O caso de racismo que aconteceu no último sábado (17), em Porto Alegre, onde Everton Henrique, um homem negro, foi atacado com uma faca por Sérgio Camargo, um homem branco, e logo após detido pela Brigada Militar foi mais um exemplo de situação das quais eu e meus semelhantes passamos diariamente, que desperta medo, além de gatilhos e revolta. Medo porque, quando chega a polícia, não nos sentimos seguros, é imprevisível saber o que pode acontecer nesse tipo de ocorrência policial.
Entre muitas reivindicações que vi nos últimos dias, para mim se destacou a volta do debate sobre a desmilitarização da polícia, nessa caso da Brigada, porque a investigação para apurar se houve excesso ou algum tipo de abuso por parte dos agentes é feita pela corregedoria da própria corporação, conforme a cartilha militar.
Sempre que se fala sobre desmilitarização da polícia, surge uma enxurrada de comentários prós e contras. Inclusive, nessa semana, comentei em uma publicação da GZH no Instagram em relação à apuração de como ocorreu a abordagem da BM, que gerou bastante debate. É um tópico que divide muitas opiniões, mas entendo que já passou da hora de termos um debate sério abrangendo todas as áreas envolvidas — polícia, sociedade civil e governo para que alguma providência seja tomada. O que acontece, atualmente, é um show de impunidade devido ao status especial que a corporação tem (estar vinculada ao exército).
Veja bem: a maior parte do trabalho da BM é civil, a atividade de policiamento em si é civil, o ambiente em que atuam é predominantemente civil e eles lidam com civis na vasta maioria dos casos. Avançaríamos diversos passos na direção certa se os policiais fossem mais próximos do cidadão. O trabalho de patrulhamento, o policiamento comunitário e a prevenção são aspectos importantes da função. Seriam melhorados exponencialmente se a Brigada trocasse seu caráter militar para um mais civil, humanizado. Não há motivo para termos policiais com treinamento e doutrina militar, não há um inimigo a ser combatido.

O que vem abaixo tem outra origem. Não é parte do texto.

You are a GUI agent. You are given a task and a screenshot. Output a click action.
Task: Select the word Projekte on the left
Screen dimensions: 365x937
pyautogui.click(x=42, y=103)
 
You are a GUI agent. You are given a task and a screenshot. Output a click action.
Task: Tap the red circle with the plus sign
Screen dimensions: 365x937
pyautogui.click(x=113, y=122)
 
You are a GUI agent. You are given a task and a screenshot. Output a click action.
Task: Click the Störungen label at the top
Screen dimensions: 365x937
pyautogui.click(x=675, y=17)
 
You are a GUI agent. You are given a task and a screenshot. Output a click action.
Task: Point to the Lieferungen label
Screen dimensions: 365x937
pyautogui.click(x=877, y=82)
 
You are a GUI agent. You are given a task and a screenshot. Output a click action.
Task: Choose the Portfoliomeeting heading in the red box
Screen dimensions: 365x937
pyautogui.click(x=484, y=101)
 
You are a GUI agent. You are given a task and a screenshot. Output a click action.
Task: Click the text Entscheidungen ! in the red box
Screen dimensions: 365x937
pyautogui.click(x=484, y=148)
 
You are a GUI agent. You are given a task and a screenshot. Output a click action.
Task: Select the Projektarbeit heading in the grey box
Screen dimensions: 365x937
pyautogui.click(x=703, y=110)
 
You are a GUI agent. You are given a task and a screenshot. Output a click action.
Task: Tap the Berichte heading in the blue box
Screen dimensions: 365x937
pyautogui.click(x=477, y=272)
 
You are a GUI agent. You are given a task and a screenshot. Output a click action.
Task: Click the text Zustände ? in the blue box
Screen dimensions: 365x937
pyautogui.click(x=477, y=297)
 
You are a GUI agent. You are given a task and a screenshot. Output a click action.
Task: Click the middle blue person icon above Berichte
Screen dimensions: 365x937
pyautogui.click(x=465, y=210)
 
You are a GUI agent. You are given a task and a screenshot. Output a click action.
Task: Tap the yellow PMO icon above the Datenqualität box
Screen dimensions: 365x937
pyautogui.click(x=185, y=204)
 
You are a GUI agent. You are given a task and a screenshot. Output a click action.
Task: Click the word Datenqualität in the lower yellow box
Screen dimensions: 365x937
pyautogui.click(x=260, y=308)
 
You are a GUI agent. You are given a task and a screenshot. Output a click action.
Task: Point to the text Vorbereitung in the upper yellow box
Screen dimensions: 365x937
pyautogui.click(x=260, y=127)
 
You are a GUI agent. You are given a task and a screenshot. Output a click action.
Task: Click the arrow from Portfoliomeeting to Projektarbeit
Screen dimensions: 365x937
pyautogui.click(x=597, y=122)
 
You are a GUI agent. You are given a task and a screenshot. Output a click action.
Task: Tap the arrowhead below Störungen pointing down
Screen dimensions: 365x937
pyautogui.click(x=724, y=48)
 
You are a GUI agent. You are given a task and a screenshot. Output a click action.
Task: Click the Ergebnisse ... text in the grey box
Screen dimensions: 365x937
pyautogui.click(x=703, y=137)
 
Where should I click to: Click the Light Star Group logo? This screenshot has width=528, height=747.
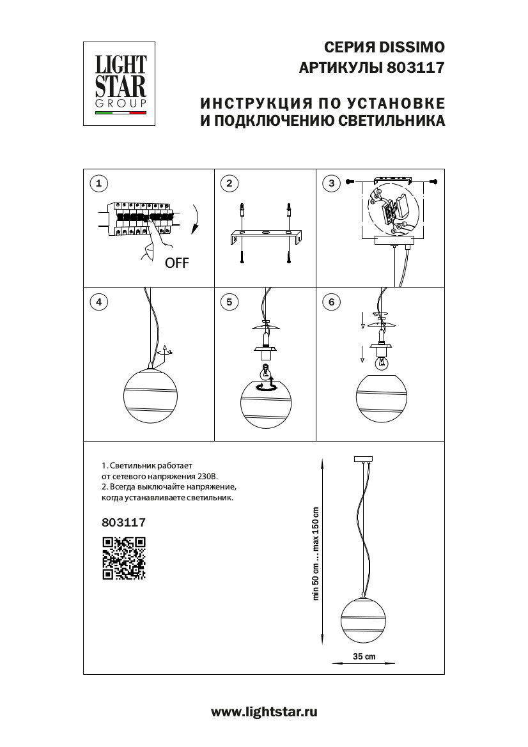[121, 83]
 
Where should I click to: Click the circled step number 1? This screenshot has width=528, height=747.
[98, 184]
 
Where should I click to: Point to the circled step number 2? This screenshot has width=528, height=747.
[228, 184]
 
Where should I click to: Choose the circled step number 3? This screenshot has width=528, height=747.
[331, 184]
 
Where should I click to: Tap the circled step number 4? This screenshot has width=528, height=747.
[98, 302]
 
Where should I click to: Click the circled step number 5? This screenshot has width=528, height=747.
[228, 302]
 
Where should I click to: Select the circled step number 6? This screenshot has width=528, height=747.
[331, 302]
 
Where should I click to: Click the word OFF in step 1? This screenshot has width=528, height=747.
[177, 263]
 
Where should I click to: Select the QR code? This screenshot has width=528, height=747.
[124, 557]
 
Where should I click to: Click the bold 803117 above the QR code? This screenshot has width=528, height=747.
[124, 522]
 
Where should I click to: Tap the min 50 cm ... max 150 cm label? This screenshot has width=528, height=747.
[316, 553]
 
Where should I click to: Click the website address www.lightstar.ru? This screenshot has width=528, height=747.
[264, 711]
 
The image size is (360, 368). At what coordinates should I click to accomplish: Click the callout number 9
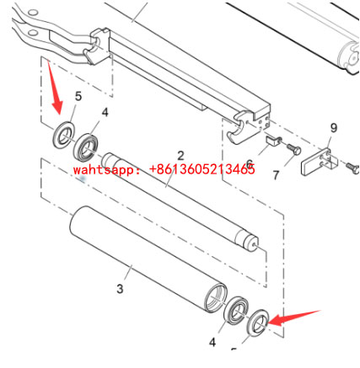(334, 128)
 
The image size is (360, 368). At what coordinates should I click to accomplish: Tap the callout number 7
(277, 175)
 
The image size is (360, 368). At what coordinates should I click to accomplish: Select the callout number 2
(180, 156)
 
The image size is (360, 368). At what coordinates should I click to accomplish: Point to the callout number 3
(120, 289)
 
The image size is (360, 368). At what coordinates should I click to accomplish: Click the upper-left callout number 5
(78, 96)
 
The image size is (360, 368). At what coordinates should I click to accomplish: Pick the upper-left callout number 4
(105, 112)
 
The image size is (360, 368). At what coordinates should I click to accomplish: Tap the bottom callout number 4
(212, 342)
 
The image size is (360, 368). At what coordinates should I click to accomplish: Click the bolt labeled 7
(294, 149)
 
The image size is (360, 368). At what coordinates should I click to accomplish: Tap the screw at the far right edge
(353, 168)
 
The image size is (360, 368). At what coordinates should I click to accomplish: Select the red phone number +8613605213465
(201, 169)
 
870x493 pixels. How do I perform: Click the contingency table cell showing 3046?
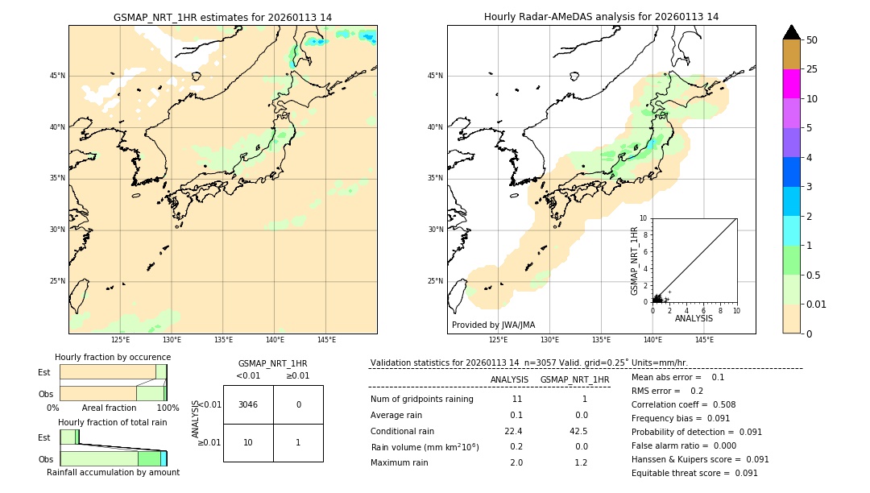[248, 404]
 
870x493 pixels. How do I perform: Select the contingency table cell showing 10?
[248, 442]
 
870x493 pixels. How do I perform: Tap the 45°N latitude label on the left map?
[57, 76]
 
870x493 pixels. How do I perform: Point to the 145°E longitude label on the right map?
[704, 340]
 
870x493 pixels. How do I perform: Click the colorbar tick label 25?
[812, 69]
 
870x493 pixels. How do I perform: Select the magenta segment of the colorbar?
[791, 84]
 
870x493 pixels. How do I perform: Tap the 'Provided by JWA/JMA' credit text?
[493, 325]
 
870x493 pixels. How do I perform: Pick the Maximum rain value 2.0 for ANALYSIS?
[516, 462]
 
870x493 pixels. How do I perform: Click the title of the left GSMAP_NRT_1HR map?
[222, 17]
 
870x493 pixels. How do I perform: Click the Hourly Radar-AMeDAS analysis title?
[601, 17]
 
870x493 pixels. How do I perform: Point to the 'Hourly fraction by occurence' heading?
[113, 357]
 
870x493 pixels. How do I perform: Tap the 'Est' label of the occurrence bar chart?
[44, 372]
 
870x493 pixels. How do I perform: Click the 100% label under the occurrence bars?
[167, 408]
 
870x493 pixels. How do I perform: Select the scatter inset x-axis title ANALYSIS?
[694, 318]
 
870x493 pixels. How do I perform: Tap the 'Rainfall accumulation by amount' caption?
[113, 472]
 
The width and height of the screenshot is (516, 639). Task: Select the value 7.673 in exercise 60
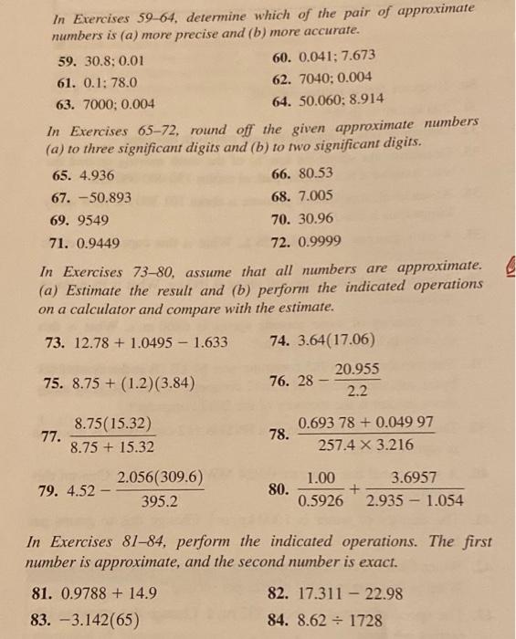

Entendo que não é algo tão simples de ser feito, várias mudanças estruturais seriam necessárias, porém vejo até mesmo essas mudanças como positivas. A polícia militar no Brasil, diferentemente de outros lugares do mundo, não faz autuações e investigações direcionadas pela Justiça, o que é um desperdício, pois com esse acréscimo de efetivo possivelmente teríamos uma resolução de casos muito maior. Essa junção entre polícias civil e militar poderia ser extremamente benéfica para a população. Isso poderia também melhorar as condições de trabalho dos próprios agentes da BM, pois, pela lei atual, não é permitido que entrem em greve ou façam reivindicações salariais.
Independentemente de desmilitarização ou não, os dados alarmantes de violência policial não mentem. Por isso, é imprescindível haver algum tipo de mudança. Observem o que diz o anuário brasileiro de segurança pública de 2023: “83% dos mortos pela polícia em 2022 no Brasil eram negros, 76% tinham entre 12 e 29 anos. Jovens negros, majoritariamente pobres e residentes das periferias, seguem sendo alvo preferencial da letalidade policial”.
Também destaco outro trecho da seção sobre intervenções policiais: “Os números observados contrariam a narrativa padrão de uso proporcional e reativo da força policial, de que as mortes ocorreriam em decorrência de confrontos”.
É revoltante e extremamente triste ver um caso tão explícito de racismo. Aí vem sempre as pergunta: até quando? Para mim, é incompreensível que uma pessoa não veja claramente que precisamos de mudança, mesmo que não faça parte do grupo diretamente afetado. Precisamos avançar o debate, precisamos do apoio de todos.